# Buckfast bees



## rem (Jul 31, 2008)

This is my first year with buckfast bees. I have always raised italian bees in the past 5 years. I researched the buckfast bees and understood them to be a gentle bee. I have 2 hives of the buckfast and 2 of the italian. The buckfast bees are very agressive and downright mean. They will attack me in my garden which is 30-50 feet away. when working with them with the smoker, they will still sting me through my bee suit. Should I requeen them this year or next spring.I know one has already swarmed around the week of july 4th and I have seen a new queen in this hive. Anyone else had this problem of agressiveness with buckfast or am I just the lucky one? Any help will be appreciated. Thanks, REM


----------



## trumpet01 (May 5, 2008)

I heard that the Buckfasts that come from Texas have some aggressivness. I ordered mine from Canada,no chance of ahb cross,and I'm very pleased. The only time they got a bit mean was in July when we had no nector flow. P.S. I live in Ringgold, use to live in Chase City, and work at Clover. Hey neighbor.
Jim <><


----------



## jmdavis (Apr 27, 2008)

More Virginians.Yeah! But the only Ringgold, I've ever known is in GA. 

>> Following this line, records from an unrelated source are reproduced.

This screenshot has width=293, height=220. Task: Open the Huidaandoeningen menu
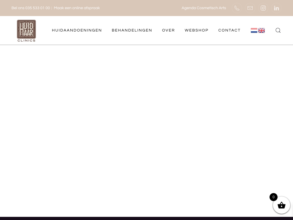(77, 30)
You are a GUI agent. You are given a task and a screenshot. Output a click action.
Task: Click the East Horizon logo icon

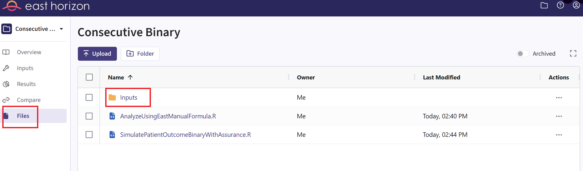(x=12, y=6)
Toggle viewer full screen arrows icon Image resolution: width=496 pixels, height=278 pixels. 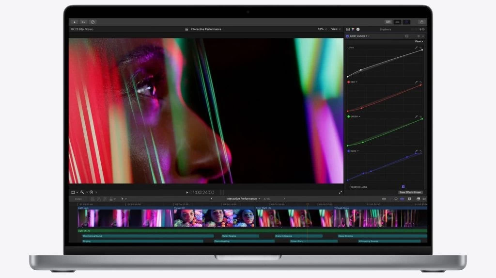coord(340,192)
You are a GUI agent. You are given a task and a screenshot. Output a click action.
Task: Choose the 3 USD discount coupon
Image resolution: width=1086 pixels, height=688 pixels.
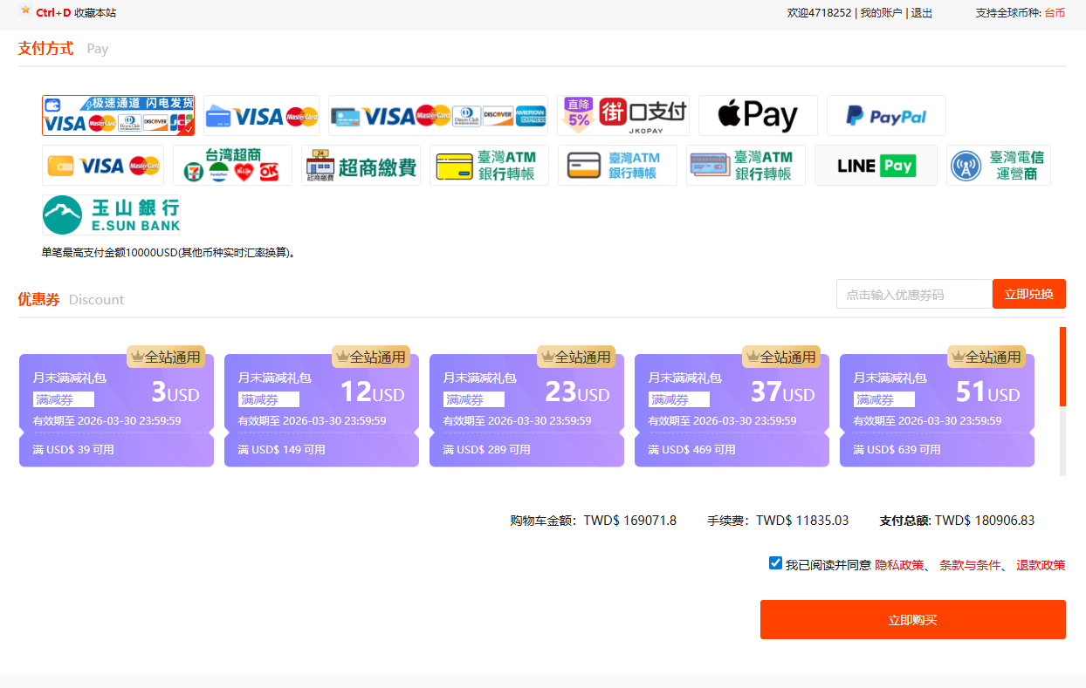[116, 410]
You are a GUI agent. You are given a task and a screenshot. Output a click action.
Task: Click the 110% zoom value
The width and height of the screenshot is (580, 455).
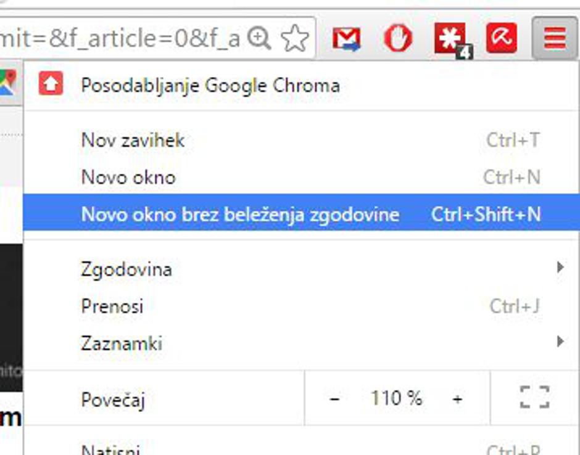(x=395, y=398)
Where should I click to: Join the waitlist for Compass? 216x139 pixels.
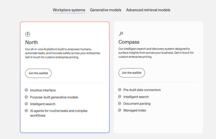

A friend got his Buckfasts from Washington State. The first queen was DOA. The second was still a Virgin. The end result for him was an empty hive with a few drones. 

I got Italians at the same time he got the Buckfasts. They are very gentle and have grown in size dramatically. When I got my Russians a couple of weeks ago, I gave him the Italian hive. The report this morning was that they are going like ganbusters and bringing in more pollen. 


I work with a guy from Charlotte county. His grandfather used to raise alot of bees in Keysville.


Mike


----------



## Michael Palmer (Dec 29, 2006)

rem said:


> Anyone else had this problem of agressiveness with buckfast or am I just the lucky one?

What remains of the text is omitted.